What have been some of your personal highlights?

As a server and Verger, I especially enjoyed participating in the kind of large-scale liturgy that the Cathedral does so well. I particularly remember the Dean's installation in 2010, the first big service in which I participated. I came to love the drama and intensity of the Triduum, and the Vigil on Holy Saturday has become my favourite service of the church's year. There were also some things about day-to-day work that have become fond memories - the silence and peacefulness of the building in the half hour before opening the main doors in the morning, the simplicity and stability of the daily Eucharist, the sometimes surprising ways in which the building and liturgy inspired and moved visitors. Mostly, though, it's the people that have been the highlight for me. My colleagues were both my friends and my family during my time in Bristol, and it was only with their support and encouragement that I was able to respond to the call to ordination. It will be the mundane and sometimes silly moments in the midst of very tough work when we laughed and bantered that I will remember for years to come.

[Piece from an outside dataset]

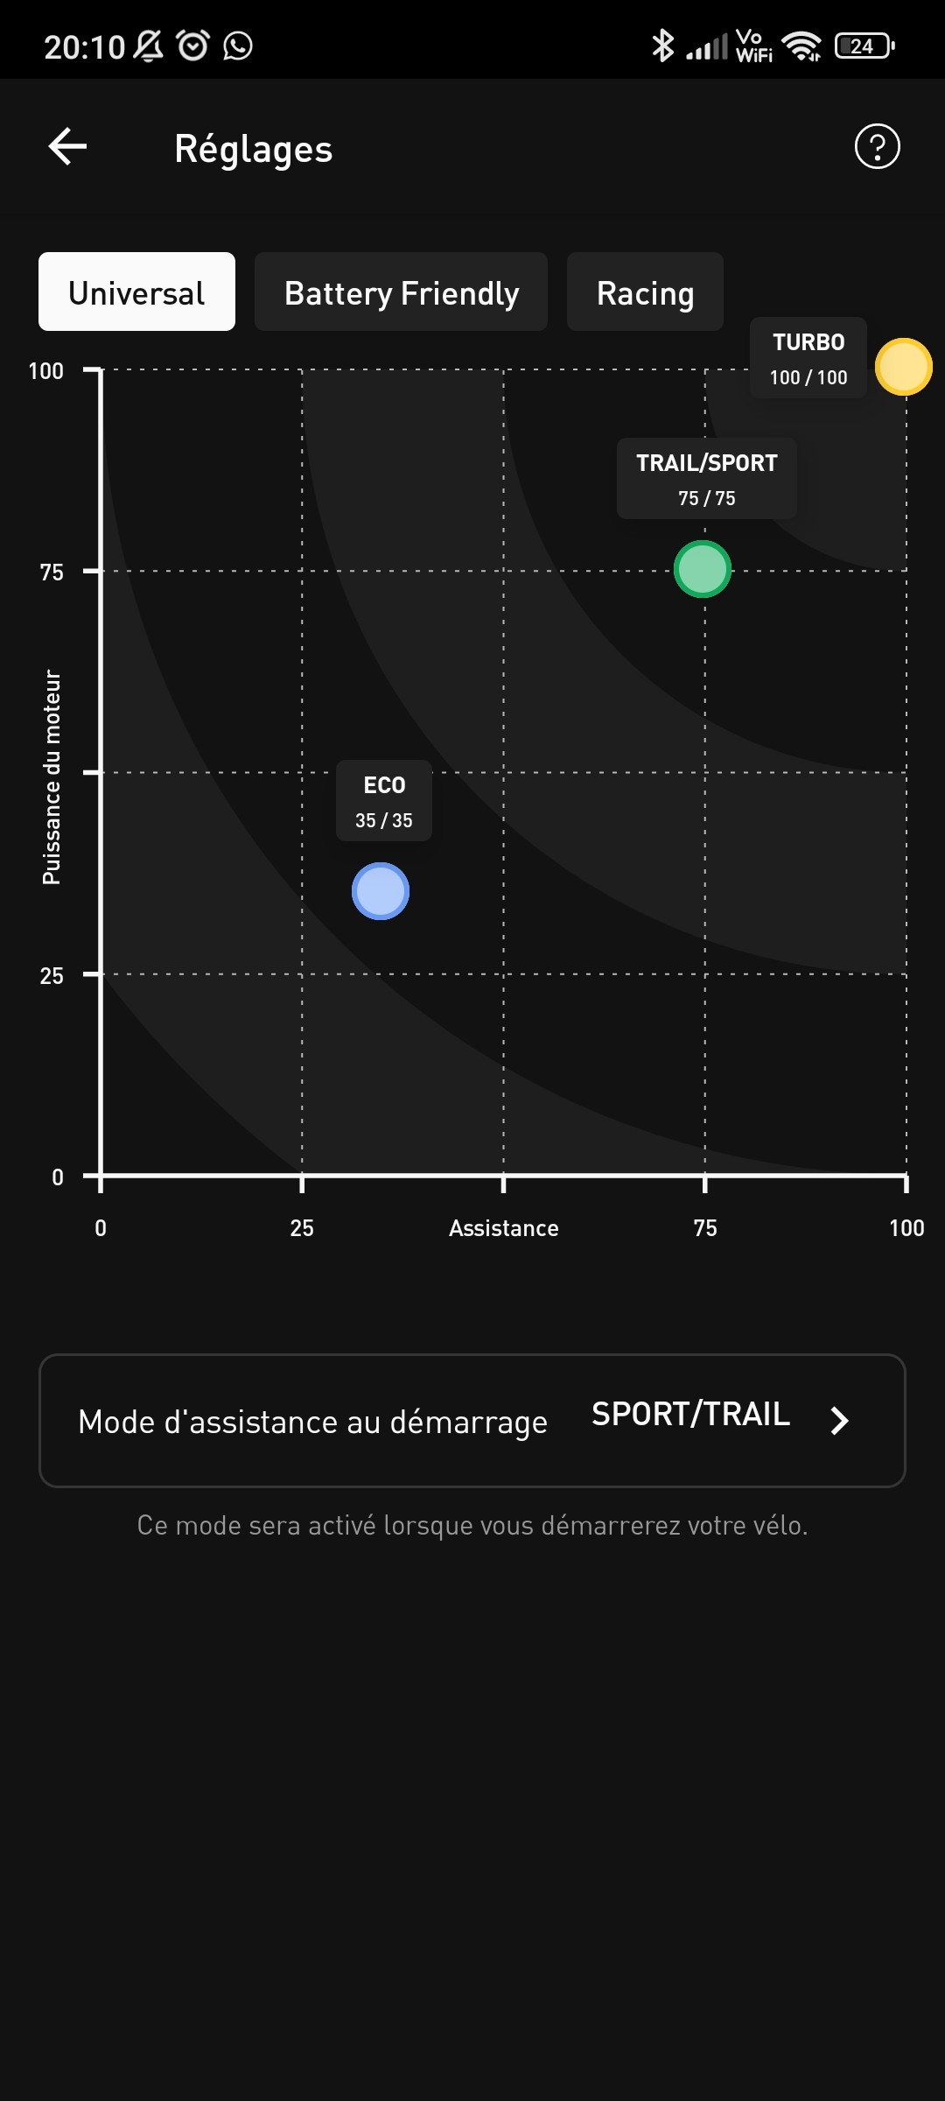Image resolution: width=945 pixels, height=2101 pixels.
Task: Select the green TRAIL/SPORT mode handle
Action: pos(703,569)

What would you like to see the Cathedral doing over the next few years?

It was wonderful to see the Cathedral congregation growing and flourishing during the time I was there, and I would love to see that continue. I have also followed with the interest the continued efforts to strengthen existing ties with the city and to make new connections with parts of the community which historically have had little to do with the Cathedral. I have been encouraged by the emphasis on involvement with matters of social justice and living out the Gospel message of caring for those who are most vulnerable and in need, and I hope this will continue to be a key part of the Cathedral's mission.

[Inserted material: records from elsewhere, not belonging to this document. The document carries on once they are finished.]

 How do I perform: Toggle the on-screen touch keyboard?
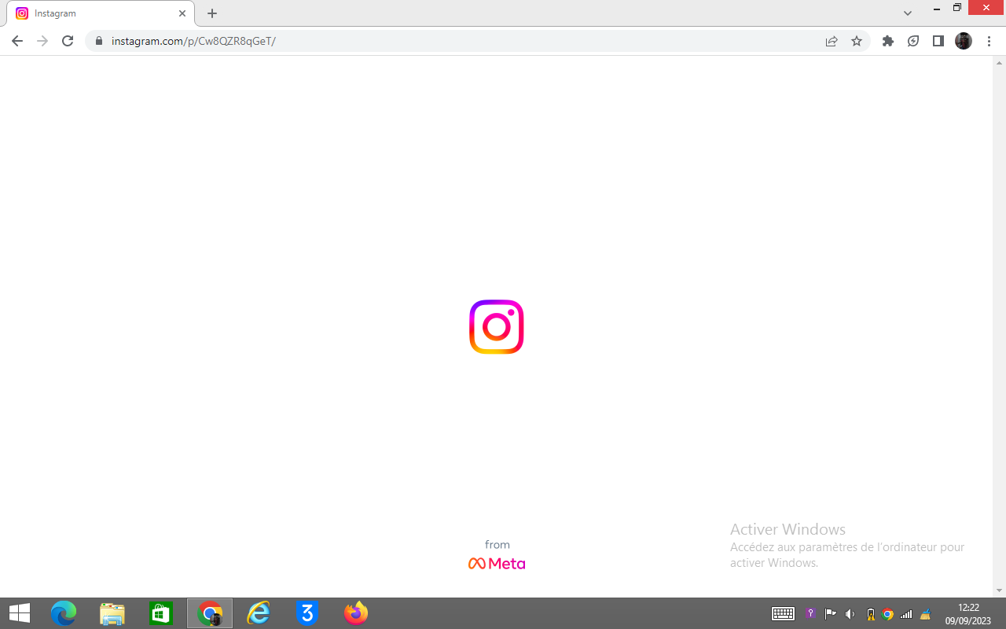point(783,614)
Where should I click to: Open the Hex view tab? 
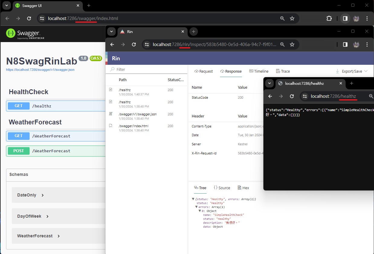[x=243, y=188]
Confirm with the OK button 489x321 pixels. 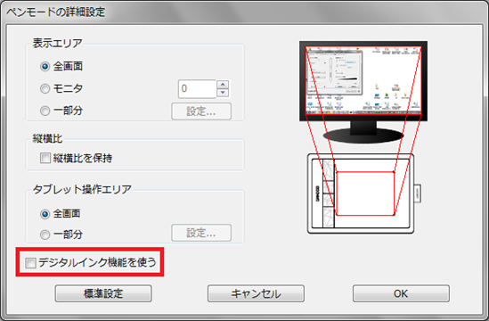click(401, 293)
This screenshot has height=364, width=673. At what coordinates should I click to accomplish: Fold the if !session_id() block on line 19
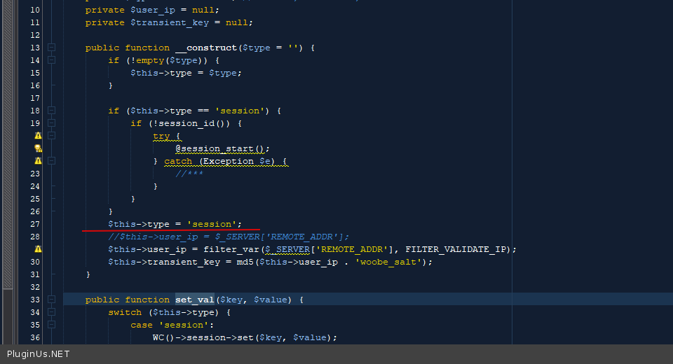[x=51, y=123]
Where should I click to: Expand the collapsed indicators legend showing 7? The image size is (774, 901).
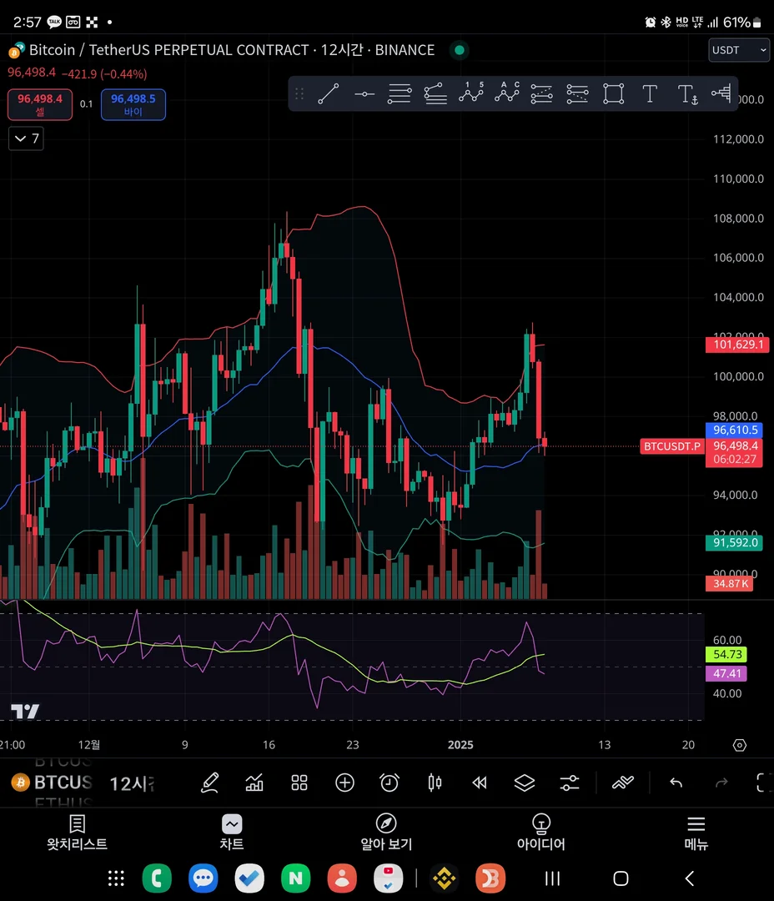point(27,138)
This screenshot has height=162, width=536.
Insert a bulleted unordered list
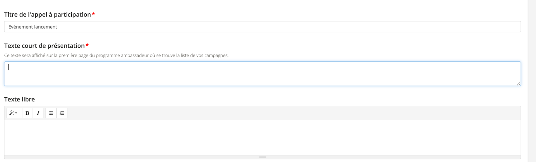click(x=51, y=113)
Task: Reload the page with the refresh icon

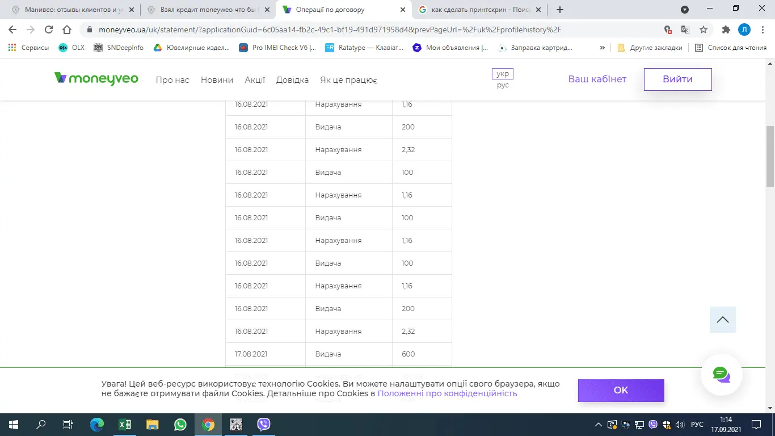Action: click(49, 30)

What does the Cathedral mean for you?

Bristol Cathedral was the first community that welcomed me when I arrived as a stranger to this country, not knowing where I would find friendship and support. The Cathedral gave me a place to call "home" and the encouragement I needed to grow into my vocation. As a Verger, the familiarity with the building meant that I sometimes forgot what a unique and special place it is, but, since moving away, I really have missed the beauty of both building and worship and the warmth of the welcome I received there. Though I have moved on to another Diocese and will be ordained at Norwich Cathedral, I will always think of Bristol as my home cathedral.